Try it - Your whole reply should be the lines from the one that contains "Select the 3XL size row label" through the last line of the listing, copied exactly.

---------- Data to examine

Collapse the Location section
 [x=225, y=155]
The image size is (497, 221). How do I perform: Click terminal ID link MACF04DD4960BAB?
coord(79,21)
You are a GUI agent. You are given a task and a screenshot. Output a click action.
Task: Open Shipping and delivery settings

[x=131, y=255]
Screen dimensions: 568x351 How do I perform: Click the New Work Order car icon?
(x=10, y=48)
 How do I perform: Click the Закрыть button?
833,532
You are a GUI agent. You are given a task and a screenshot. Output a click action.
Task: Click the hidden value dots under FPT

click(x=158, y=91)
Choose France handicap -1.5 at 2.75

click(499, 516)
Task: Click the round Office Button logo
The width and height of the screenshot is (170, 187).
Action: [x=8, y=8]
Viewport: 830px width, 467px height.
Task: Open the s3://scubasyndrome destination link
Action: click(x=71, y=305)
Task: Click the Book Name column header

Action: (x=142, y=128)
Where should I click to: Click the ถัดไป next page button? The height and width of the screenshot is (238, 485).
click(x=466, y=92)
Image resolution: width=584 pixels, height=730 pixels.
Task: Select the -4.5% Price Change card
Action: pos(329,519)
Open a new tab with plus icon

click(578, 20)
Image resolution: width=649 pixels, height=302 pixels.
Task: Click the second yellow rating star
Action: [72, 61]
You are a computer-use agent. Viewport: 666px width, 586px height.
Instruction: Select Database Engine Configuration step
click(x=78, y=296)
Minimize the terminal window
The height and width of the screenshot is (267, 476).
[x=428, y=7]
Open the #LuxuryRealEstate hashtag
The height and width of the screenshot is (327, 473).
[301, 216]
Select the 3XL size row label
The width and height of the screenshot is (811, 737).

--------------------

Expected answer -
Select the 3XL size row label
The width and height of the screenshot is (811, 737).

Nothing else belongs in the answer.